"The Stand Page 11 (2000)"






Randal_Flagg:
"Well, Viagra isn't working. Maybe we could make a popsicle stick splint?"


edeo:
Ator? Noooooooo


SoundGuy4U:
It's the cover for every single trashy romance novel you'll ever see...


Randal_Flagg:
"I think I got splinters..."


Steelhawk:
After all the participants get drunk on homemade wine, BioDome III is declared a complete failure.


sabcat:
Even after an apocalypse, a few ridiculous looking neighbors will always survive, just like cockroaches and Cher.


GersonK:
"What's that shrunken head of Rob Lowe?
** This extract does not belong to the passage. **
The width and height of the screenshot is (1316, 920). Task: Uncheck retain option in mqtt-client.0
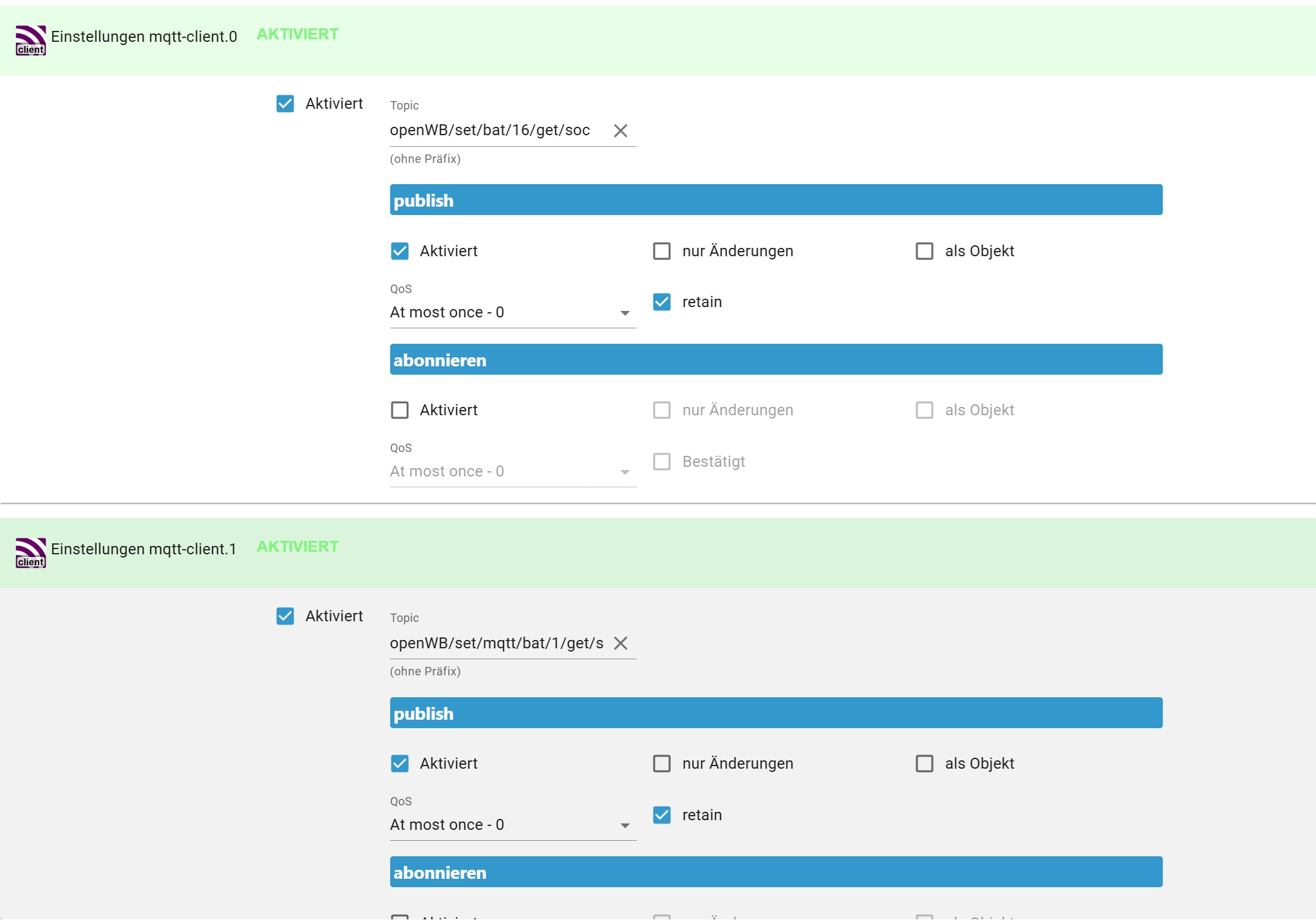pyautogui.click(x=662, y=302)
More porn? Righty right!"


SoundGuy4U:
Post-apocolypse Russia: people are still waiting in line for bread


GersonK:
"Polish your hinder, sir?"


Randal_Flagg:
"M.O.O.N! That spells *Nice ass, Sailor*!"


sabcat:
Aren't you glad you use Dial? Don't you wish everyone did?


Steelhawk:
"And the great part is: if I rape you, how are you going to tell anyone?"


GersonK:
"Watch for the Adam's apple, my friend. Saved me hundreds in wasted escort fees."


Randal_Flagg:
Well, at least now I know why they called it "The Stand."


sabcat:
Michael Keaton is feeling mighty blue!


HenryBemis:
"Get'em Duke, he's here to steal my beautiful bean footage!!"


HRPuffenstuff:
"Hi. We're Hell's Angels." "Oh. You want Vegas." "Thanks." *VROOM*


Steelhawk:
"Time to pair-up to repopulate the species. Should we draw straws?"